By Sam Nussey and Makiko Yamazaki
TOKYO (Reuters) – Japan’s Nippon Telegraph and Telephone Corp (NTT) <9432.T> said it will spend 4.25 trillion yen ($40 billion) to take its wireless carrier business private, in a deal that opens the path to lower prices as the government calls for cuts.
NTT will launch Japan’s largest-ever tender offer for the 34% of NTT Docomo Inc <9437.T> stock that it does not own, the firm said in a statement. The telecoms firm will offer 3,900 yen per share, a premium of 40.5% to Monday’s closing price.
The buyout comes as new prime minister Yoshihide Suga calls on wireless carriers to reduce prices, with the government hoping resultant savings will stimulate consumer spending elsewhere in the economy.
On Tuesday, Chief Cabinet Secretary Katsunobu Kato reiterated that call, saying there needs to be “visible progress on lowering mobile phone charges”.
“NTT Docomo’s financial base will become stronger giving us the capacity to cut prices,” NTT Chief Executive Jun Sawada told a news conference.

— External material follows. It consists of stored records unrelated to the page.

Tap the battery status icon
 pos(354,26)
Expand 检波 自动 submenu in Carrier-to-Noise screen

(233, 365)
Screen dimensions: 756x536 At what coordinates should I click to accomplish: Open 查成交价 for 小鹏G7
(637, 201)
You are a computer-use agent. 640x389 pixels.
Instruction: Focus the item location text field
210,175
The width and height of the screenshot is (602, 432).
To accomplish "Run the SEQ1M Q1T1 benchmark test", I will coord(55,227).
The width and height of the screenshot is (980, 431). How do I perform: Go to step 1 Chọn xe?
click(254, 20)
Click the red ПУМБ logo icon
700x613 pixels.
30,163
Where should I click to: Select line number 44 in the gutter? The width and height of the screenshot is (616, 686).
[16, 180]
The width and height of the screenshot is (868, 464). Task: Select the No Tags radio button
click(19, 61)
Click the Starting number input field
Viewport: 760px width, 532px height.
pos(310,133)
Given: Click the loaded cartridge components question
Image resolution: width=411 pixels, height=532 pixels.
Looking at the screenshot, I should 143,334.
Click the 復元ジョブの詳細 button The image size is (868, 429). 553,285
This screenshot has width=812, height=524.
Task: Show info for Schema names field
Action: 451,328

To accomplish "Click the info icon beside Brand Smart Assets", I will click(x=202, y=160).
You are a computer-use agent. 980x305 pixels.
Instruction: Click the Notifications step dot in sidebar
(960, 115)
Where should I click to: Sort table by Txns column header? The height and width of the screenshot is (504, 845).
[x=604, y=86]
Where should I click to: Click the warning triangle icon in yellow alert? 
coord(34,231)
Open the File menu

NTT’s share price fell as much as 5.8% after the company said it was considering the buyout. The stock closed down 3% while NTT Docomo ended up 16% at its daily trade limit.
Mobile peers KDDI Corp <9433.T> and SoftBank Corp <9434.T> fell 4%, with SoftBank touching record lows.
That continued a slide among telcos which began when Shinzo Abe announced plans to step down as prime minister on Aug. 28, as investors digested the prospect of Suga, who had previously called for price cuts, becoming premier.
Graphic: The Suga slide https://tmsnrt.rs/3n0nIfd
NTT spun off NTT Docomo in 1992 ahead of listing in 1998, as the government sought to stimulate competition in the telecoms sector. Buying it back would mark the end of a prominent parent-child listing that are frowned upon abroad yet common in Japan.
At $40 billion, NTT’s tender offer is among the largest deals this year globally, Refinitiv data showed.
“Post acquisition, Docomo will no longer be answerable to shareholders. If the government instructs it to cut prices, it will oblige,” Jefferies analyst Atul Goyal wrote in a client note.
NTT, a former state monopoly, still counts the government as its largest shareholder with a 34% stake.
Government efforts to enhance competition have included backing Rakuten Inc’s <4755.T> entry into the sector this year. The e-commerce firm’s low-cost plan model could suffer, however, should prices fall more broadly.
Meanwhile, government pricing pressure comes as carriers spend big to build fifth-generation services widely seen as critical to ensuring Japan’s competitiveness.
The buyout “is driven more by the potential to develop 5G and IoT services than regulatory pressure,” said analyst Kirk Boodry at Redex Research, referring to the Internet of Things. The industry is seeking “new, less regulated revenue streams,” he said.
The telecoms firm said it will fund the acquisition through loans totalling 4.3 trillion yen from Japan’s biggest three banks and others, with Mitsubishi UFJ Financial Group Inc <8306.T> the largest lender.
NTT’s approach contrasts with that of SoftBank Group Corp <9984.T>, which is selling down its stake in its wireless unit, forgoing stable dividend income in favour of a cash injection as it focuses on investing.